Ahora, por fin, me alcanzas. Ahora, por fin, te alcanzo. Puedo llegar hasta ti, empaparte de lo que soy. Puedo hacerte saber.

¿Cuántas veces habrá esa misma brisa, salina y gélida, en la que vienes envuelta empapado cada uno de los listones de mi casco durante los fantásticos atardeceres de Tønsberg? Las velas desplegadas, el viento a favor y treinta hombres ávidos de aventura y riquezas dirigiéndome hacia tierras lejanas, ellos y yo mecidos por las olas, salpicados de espuma marina mientras las mujeres nos acompañan con fiereza anhelante en la mirada y los ojos soñadores de los niños de la aldea, demasiado pequeños para embarcar, nadan a nuestro lado hasta que nos perdemos de vista.

Cuando el mar está en calma los hombres despliegan mis velas y, mecidos por las olas y arrullados por los recuerdos, nos dejamos llevar mientras pergeñamos distracciones para que la anticipación y las ansias de avistar tierra no nos consuman por dentro. Si se barrunta mala mar, todos se apresuran a arriar mis preciadas lonas y se preparan, con valentía legendaria, para aunarse con los elementos: unos, los más osados, ultiman los preparativos para lo que está por venir, vociferan órdenes cortas y concisas y afianzan los pies en la cubierta y las cuerdas en el mástil con fabuloso arrojo y valentía; otros, los menos y los menos valientes, disfrazan el miedo de prudente cautela y se afanan en ayudar en silencio para que el temblor de sus voces no llegue a traicionar la gallardía que los precede.

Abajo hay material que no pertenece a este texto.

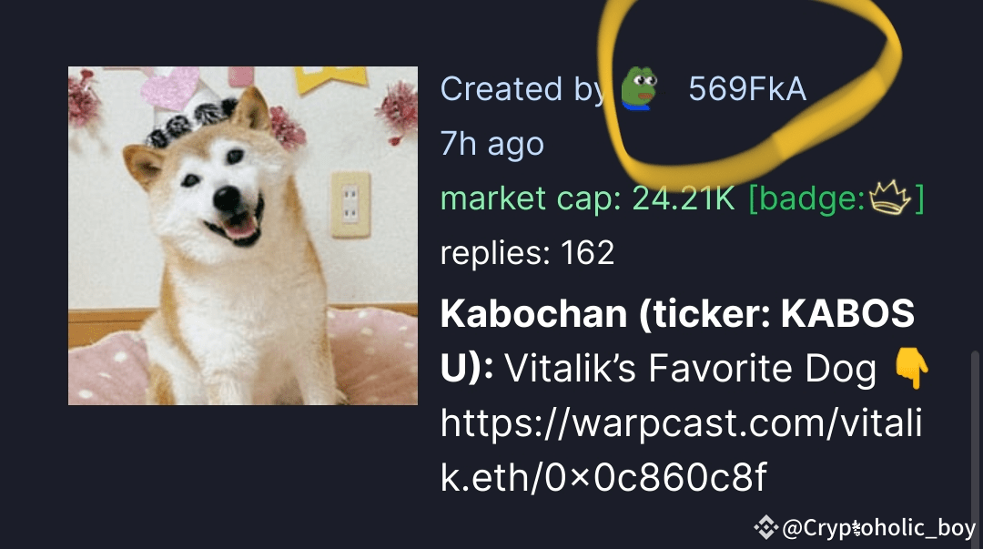Viewport: 983px width, 549px height.
Task: Open the warpcast.com vitalik.eth link
Action: [681, 450]
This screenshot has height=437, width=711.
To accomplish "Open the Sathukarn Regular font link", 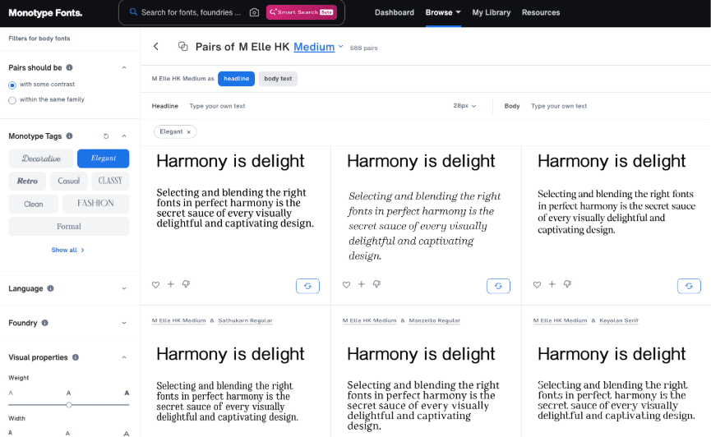I will (x=246, y=320).
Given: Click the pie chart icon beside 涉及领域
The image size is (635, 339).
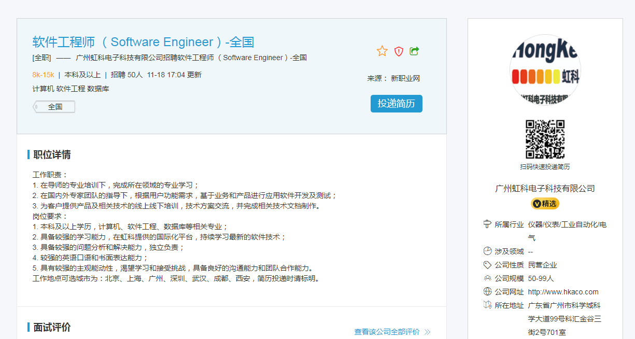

Todos, sin excepción, invocan a nuestros dioses y confían en que Ran pescará con sus redes y se llevará consigo a aquellos para quienes una tumba de olas y sal haya de ser la última morada en nuestra amada Midgard. No hay secreto de sus corazones que yo no conozca, anhelo de sus almas que no haya quedado engastado en mi cuerpo. Los listones de mi cubierta están impregnados de sudor y esperanzas, de mil sueños y frustraciones. Cada muesca casi imperceptible en mis listones está embebida de las historias que cantaron los escaldos y con los remos que un día descansaron en mis chumaceras se perdieron un millón de gritos de dolor y rabia jamás proferidos que se tornaron en energía motriz y puños crispados y quedaron en la memoria de sus fibras. Cada rincón guarda el recuerdo, palpable y denso como la niebla del mar del Norte, de amores legendarios, odios intestinos, luchas ganadas y lágrimas fieramente contenidas. Todo lo contemplé, lo atesoré y lo guardo.

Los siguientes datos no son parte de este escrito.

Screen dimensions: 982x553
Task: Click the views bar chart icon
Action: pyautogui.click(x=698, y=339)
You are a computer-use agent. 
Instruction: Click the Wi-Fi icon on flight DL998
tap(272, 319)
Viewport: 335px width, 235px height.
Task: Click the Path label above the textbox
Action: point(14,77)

Mi último viaje fue, como seguro sabes, surcando senderos sin sal y sin olas: agotados mi tiempo y mi cometido entre los hombres, me fue encomendada la sagrada tarea de guiar a dos valerosas mujeres de mi tiempo por los gélidos caminos que un día han de recorrer todos los seres vivos y de los que ninguno ha vuelto para dar razón. Desposeyéndome de mi esencia más íntima, me conservaron para la eternidad. ¡Cuánto he echado de menos los dominios de Ran desde aquel día! Mi ajado ser, antaño desenterrado, estudiado, diseccionado y vuelto a ensamblar y hoy conservado y venerado como un oráculo, anhela el amado vaivén de las olas más que nada en este mundo. ¡Qué no daría por sentir, aunque sólo fuera una vez más, la espuma de las olas creando caprichosas formas de sal sobre las intrincadas decoraciones que me adornan!

Se ha hecho tarde ya y los bedeles empiezan a apagar, sala tras sala, las luces del museo: pronto te habrás marchado, igual que el resto de visitantes, y me quedaré con la oscuridad y mis compañeros de Gokstad y Tune como única compañía, moradores de un tiempo que no nos pertenece. Me acompañará, también, tu mirada serena y brillante y la de los pocos que, como tú, se marchan de mi lado con el alma desgarrándose, como si los arrancaran de aquello para lo que fueron creados y los devolvieran a una cotidianidad casi insoportable.

 Créeme: sé lo que se siente.

Antes de seguir tu camino, dulce alma mortal, me gustaría pedirte un último favor. ¿Ves a aquel niño de cara pecosa y gorra roja y blanca cuya madre va arrastrando a regañadientes hacia la puerta como si evitar el fin del mundo dependiera de traspasarla? ¿El que no deja de señalarme mientras sus ojos se clavan en mi popa y su alma vaga por otra parte? Sí: ese, exacto. Pues bien, hay hechos en esta vida que cuanto antes se aprendan, mejor para todos, así que acércate a su lado y dile por favor que, muy a mi pesar y por mucho que él se empeñe, no soy ningún drakkar.